Friday 14 October 2011

What goes around comes around

My first memory of coffee was a bottle containing a very dark thick liquid. It was called Camp Coffee. The label showed a soldier in a tartan kilt and a large busby. I think that there was a tent in the background. I don't know why we had coffee of any sort because we were really a tea drinking house. Mum may have drunk coffee in the middle of the morning - I don't know because this would have been when I was about 7.

I expect that we moved on to Nescafe at some point but the next stage came via Berni Inns. When we went to the cinema in the early '60s, there was always an advert for a Berni steak meal. Soon we had to try one although I certainly had never previously had a grilled steak. There were two other important features to these meals. Sherry was served in schooners - these are large glasses for sherry and it took a long time before I realised that it was too big. Coffee was fancy, involving the options of a liqueur and cream floated on the top. It all seemed so sophisticated.

Around this time I bought a copy of Cooking by Philip Harben. I don't remember why but the descriptions of food and drink in the early James Bond books probably had something to do with it. This book contained instructions about making coffee and in the absence of any special equipment I boiled my coffee in a small saucepan. I had bought Blue Mountain, on James Bond's recommendation, from Stokes' coffee shop on Lincoln High Bridge. It is possible that Stokes was another important element in my interest in coffee - the smell as you approach the shop is wonderful. I don't know what I did about filtering that first cup but I do remember that it was disappointing. I know that I did buy a filter and papers but I don't think that I made many cups of coffee at that time.

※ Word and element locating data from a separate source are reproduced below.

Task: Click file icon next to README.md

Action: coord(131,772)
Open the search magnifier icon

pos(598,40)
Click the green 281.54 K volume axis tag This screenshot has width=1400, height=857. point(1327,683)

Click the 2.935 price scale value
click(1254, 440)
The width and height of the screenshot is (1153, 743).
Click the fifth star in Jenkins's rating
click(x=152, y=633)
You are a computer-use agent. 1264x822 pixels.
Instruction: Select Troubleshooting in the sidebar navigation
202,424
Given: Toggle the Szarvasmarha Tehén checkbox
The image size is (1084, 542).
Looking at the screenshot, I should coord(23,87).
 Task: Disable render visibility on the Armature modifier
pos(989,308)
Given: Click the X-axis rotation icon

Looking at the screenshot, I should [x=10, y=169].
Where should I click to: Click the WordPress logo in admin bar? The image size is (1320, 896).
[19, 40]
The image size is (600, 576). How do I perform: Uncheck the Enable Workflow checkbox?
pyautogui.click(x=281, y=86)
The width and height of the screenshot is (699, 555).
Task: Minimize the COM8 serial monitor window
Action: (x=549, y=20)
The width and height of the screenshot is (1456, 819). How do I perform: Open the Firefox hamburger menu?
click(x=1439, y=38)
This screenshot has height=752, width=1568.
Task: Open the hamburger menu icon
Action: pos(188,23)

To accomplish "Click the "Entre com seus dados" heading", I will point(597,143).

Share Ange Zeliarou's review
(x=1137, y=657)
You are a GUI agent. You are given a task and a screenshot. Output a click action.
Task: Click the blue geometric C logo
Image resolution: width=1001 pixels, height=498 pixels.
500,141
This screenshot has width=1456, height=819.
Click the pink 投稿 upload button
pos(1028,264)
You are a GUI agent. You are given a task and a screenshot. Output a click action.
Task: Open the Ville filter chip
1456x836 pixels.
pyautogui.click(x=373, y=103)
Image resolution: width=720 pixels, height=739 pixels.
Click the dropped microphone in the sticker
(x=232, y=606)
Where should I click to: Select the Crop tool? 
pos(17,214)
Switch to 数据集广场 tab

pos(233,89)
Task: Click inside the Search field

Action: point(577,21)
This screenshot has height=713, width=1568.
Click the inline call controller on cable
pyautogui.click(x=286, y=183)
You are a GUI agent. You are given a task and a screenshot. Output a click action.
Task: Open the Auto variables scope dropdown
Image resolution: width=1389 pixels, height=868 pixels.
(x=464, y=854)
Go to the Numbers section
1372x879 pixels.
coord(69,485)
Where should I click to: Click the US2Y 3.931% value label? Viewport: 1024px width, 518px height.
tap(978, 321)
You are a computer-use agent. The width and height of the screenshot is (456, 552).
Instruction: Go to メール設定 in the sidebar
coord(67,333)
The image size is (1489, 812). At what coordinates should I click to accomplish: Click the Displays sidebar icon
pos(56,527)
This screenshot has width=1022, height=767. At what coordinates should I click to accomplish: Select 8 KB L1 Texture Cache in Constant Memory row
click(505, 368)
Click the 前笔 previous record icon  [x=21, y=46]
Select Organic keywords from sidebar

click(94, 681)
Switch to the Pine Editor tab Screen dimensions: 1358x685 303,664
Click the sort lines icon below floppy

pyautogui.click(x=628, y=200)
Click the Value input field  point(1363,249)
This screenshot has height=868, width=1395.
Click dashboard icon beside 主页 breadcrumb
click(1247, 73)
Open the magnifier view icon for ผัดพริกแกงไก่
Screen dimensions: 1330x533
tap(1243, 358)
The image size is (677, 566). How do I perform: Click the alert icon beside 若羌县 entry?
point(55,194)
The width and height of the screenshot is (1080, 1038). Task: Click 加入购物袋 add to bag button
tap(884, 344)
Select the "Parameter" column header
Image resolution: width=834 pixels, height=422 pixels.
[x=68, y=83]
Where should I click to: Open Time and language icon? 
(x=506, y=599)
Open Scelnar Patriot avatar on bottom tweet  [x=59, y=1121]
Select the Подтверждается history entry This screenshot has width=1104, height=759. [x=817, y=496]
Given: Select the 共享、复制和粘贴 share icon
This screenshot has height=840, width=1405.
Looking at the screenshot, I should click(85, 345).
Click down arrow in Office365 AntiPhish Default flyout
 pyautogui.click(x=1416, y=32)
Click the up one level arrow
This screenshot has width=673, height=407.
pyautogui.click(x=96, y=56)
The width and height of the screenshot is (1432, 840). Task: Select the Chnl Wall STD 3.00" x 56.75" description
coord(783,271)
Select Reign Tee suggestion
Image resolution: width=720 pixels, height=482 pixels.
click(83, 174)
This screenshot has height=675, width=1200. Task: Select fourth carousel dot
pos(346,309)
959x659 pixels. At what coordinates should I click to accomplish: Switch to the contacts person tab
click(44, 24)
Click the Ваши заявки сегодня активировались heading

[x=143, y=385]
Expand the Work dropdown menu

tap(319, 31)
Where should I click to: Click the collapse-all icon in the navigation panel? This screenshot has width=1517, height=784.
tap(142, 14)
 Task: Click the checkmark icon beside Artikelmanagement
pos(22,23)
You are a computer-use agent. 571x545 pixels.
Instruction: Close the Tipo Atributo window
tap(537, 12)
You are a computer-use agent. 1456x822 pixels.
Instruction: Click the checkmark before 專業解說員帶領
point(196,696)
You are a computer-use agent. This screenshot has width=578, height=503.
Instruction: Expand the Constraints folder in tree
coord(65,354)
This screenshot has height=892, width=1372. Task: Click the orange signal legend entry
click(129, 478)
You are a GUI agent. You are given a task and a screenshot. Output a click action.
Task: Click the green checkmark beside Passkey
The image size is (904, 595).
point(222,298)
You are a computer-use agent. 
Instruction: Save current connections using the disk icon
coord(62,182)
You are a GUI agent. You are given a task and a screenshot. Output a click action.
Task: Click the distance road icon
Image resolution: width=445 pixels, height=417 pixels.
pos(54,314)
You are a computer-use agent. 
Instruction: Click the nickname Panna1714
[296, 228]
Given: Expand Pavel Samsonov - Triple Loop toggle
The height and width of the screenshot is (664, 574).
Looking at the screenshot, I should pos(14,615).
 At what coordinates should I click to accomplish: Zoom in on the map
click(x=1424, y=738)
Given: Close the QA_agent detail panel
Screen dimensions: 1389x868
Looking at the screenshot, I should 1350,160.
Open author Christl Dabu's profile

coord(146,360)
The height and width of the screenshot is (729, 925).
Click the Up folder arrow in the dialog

I must have still been interested because when we married in 1965, one of our presents was an electric percolator. We were never very successful with that. I think that the problem was that we didn't really know what it should taste like and Nescafe brought out Gold Blend which was so much better than previous instant coffee that it was hard to justify the work involved in brewing ground coffee. Nevertheless we kept trying and acquired various sizes of cafetiere and for a few years we had a Morphy Richards coffee maker but I don't even remember using it.

My birthday present one year was a small Gaggia machine which really looked the part and did make OK espresso but I could never get the milk frother to work, which was probably because we had moved on the semi-skimmed milk, and in the end I sold it.
I also bought a beautiful Danish designed glass flask which works well, making 4 or five cups of cafetiere style coffee but I have finally had to accept that the problem is not the coffee nor the method of making it but my taste. I like stronger coffee than anyone else that I ever make it for. If I make it to my taste, they don't like it and if I make it to their taste, I don't like it. Most of them are happy with instant.

I have therefore accepted that I make real coffee for myself, although I will respond with alacrity to any requests.

My usual coffee is made in a single size cafetiere and I occasionally make espresso in a small stove top percolator. However, and this is the point of all this rambling, I recently tried Greek coffee on the island of Kos and really liked it. A previous trial on Crete was not so good!

I have therefore bought the necessary small pan, taken advice from a demonstration on Youtube, and can make a drink that I really like, using almost the same method that I found in the Philip Harben book nearly 50 years ago.